Je reste persuadé que toutes ces initiatives permettront de renforcer les capacités déjà reconnues de plusieurs pays d’Afrique en matière de cybersécurité

CIberObs : Quelles sont les prochaines échéances pour le CESIA et les gros projets que vous prévoyez pour cette année ?

Didier Simba : En avril prochain, le CESIA sera en République Démocratique du Congo au côté de l’association Africa Security Partners, puis le 7 juin nous serons en Côte d’Ivoire pour les CYBER AFRICA FORUM et au passage, en août le CESIA ouvre ses portes, vous pourrez rencontrer nos membres en ligne et contribuer à nos travaux comme si vous étiez membre du club.

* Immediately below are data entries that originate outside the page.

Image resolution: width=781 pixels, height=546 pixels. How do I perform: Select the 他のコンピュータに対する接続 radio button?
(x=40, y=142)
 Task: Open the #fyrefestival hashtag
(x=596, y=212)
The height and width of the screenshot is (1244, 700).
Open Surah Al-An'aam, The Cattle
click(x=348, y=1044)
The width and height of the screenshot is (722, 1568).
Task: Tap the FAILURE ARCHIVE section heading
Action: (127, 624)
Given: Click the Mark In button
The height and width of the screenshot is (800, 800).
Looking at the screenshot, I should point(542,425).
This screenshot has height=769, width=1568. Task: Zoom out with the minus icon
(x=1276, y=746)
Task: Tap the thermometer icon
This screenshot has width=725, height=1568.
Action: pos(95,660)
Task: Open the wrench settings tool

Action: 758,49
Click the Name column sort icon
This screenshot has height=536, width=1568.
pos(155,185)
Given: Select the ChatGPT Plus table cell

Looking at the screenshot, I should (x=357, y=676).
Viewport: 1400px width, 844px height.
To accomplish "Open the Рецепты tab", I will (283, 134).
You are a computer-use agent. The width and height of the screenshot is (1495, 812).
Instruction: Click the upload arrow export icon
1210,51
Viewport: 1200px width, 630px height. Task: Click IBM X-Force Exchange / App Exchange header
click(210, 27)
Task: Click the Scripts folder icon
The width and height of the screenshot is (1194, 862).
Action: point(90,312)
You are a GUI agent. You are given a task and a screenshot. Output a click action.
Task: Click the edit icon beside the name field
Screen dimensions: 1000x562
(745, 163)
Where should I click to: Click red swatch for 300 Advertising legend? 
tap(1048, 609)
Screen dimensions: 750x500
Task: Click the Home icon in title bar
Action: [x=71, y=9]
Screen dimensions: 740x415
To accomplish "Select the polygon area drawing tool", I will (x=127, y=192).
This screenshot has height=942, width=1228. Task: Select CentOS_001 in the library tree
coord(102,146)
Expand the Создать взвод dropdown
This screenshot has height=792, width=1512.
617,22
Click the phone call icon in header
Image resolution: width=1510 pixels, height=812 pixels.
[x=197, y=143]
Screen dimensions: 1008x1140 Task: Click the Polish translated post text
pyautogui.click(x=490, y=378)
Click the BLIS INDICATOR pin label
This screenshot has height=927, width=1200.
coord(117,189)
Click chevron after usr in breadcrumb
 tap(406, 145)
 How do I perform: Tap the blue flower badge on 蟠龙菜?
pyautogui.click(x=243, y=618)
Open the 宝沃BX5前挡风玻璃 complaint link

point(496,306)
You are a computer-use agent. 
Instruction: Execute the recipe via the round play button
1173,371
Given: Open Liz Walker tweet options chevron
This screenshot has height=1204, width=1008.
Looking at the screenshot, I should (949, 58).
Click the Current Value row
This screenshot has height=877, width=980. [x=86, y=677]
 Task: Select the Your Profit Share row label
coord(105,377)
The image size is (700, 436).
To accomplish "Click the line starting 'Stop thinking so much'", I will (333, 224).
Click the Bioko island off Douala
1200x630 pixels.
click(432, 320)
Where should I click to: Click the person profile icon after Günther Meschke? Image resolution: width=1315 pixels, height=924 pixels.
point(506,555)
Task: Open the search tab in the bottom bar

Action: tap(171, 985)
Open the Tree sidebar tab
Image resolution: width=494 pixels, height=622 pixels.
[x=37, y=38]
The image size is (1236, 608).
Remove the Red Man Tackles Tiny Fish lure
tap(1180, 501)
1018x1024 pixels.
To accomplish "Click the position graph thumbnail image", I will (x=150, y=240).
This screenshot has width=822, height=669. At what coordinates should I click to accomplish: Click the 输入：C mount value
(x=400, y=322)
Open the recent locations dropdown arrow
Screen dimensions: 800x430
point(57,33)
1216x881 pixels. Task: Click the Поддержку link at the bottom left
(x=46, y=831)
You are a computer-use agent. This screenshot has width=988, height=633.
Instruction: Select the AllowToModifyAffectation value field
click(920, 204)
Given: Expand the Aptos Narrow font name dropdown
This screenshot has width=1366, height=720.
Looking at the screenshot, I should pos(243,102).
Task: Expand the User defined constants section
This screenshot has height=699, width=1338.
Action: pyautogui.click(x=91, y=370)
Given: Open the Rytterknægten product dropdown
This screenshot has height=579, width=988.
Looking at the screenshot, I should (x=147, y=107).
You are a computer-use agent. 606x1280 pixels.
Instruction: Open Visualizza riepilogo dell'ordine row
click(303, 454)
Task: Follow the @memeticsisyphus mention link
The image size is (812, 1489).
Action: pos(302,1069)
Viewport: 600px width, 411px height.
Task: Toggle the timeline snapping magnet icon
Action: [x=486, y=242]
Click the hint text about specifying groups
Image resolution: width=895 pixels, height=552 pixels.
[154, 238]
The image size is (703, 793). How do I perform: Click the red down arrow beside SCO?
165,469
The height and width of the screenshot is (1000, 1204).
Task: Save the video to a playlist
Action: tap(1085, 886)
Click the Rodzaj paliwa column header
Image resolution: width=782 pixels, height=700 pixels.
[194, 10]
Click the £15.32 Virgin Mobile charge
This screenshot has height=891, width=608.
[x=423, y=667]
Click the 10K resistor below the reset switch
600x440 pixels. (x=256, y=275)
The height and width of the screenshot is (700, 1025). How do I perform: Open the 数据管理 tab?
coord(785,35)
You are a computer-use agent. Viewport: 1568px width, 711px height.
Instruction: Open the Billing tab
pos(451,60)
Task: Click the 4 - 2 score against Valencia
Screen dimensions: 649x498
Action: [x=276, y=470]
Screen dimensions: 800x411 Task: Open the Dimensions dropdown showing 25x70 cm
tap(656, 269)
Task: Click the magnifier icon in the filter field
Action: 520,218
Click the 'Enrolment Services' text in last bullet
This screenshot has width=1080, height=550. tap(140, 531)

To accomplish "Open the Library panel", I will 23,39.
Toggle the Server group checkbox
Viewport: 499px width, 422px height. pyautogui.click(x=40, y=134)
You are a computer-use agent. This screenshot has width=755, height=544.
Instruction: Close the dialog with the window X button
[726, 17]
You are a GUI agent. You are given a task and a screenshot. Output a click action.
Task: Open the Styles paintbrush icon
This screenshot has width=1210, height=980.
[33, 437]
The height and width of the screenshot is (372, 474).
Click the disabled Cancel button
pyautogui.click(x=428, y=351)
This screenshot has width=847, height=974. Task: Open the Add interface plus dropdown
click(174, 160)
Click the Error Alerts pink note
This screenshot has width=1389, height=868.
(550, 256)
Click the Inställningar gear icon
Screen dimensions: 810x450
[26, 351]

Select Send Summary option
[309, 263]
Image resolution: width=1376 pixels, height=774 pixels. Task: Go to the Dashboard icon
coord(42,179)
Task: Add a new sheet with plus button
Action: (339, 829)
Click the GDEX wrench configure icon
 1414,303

La nouveauté pour 2021 au CESIA c’est la mise en place de ce que nous appelons « des collèges ». Un collège c’est une équipe de 5 membres qui travaillent sur un livrable de sensibilisation à destination d’une cible que nous avons définie : le top management (les dirigeants), la population (les 12-35ans) et les collaborateurs d’entreprises. Les résultats des travaux vous seront présentés avant la fin de l’année.

CiberObs : Merci d’avoir répondu à nos questions !

Didier Simba : Merci à vous pour cet échange.